ISSN : 2266-6060

Concurrence

Marseille, avril 2019

Les parties communes de l’immeuble sont d’habitude froides, utilitaires, vides : elles ne sont faites que pour passer et évitent sciemment toute forme de personnalisation. Et puis, un jour, des petits stickers noirs, marrons, rouges et blancs se sont nichés dans les endroits les plus improbables : sous les serrures des portes, dans l’ascenseur et enfin, à chaque étage, près du bouton d’appel. Et bientôt, de nouveaux apparurent, recouvrant les premiers avant d’être à leur tour remplacés dans la conquête de cet espace spécifique d’attention.
La concurrence dans cette écologie publicitaire illégale est d’autant plus forte qu’elle est minuscule. De grands stickers ou affiches seraient immédiatement retirés par les habitants ou le syndic de l’immeuble, alors que la petite taille leur offre un temps moyen de survie plus long.
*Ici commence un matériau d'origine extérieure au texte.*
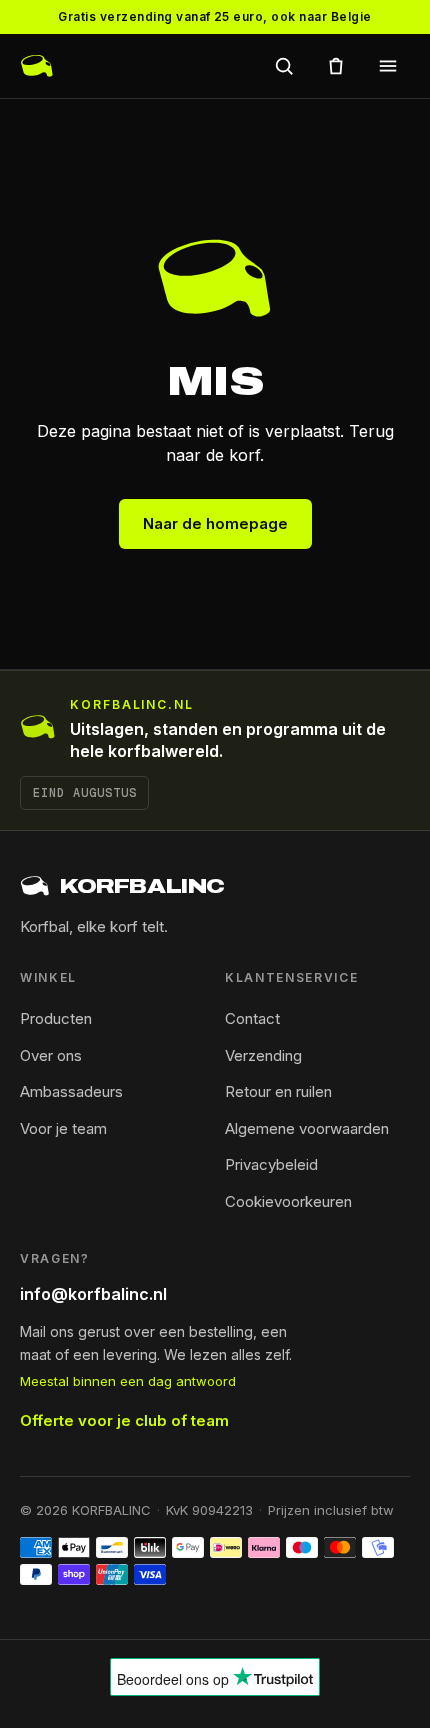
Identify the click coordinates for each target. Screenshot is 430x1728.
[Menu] (388, 66)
Et ce d’autant plus qu’ils sont particulièrement bien collants, d’où une stratégie de recouvrement et d’opacification, plutôt que d’arrachage, de la part des mystérieux colleurs.
Combien faudrait-il de stickers pour qu’un jour un habitant ayant oublié ses clefs fasse appel à de tels services ? Pris dans l’urgence de l’instant, fera-t-il confiance à ces « serruriers » si habiles à ouvrir les portes des immeubles et à envahir l’espace quasi-domestique ? C’est le pari de ce spam physique, à condition bien sûr que, le jour venu, ce soit leur numéro plutôt que celui des concurrents qui soit bien visible sur la porte.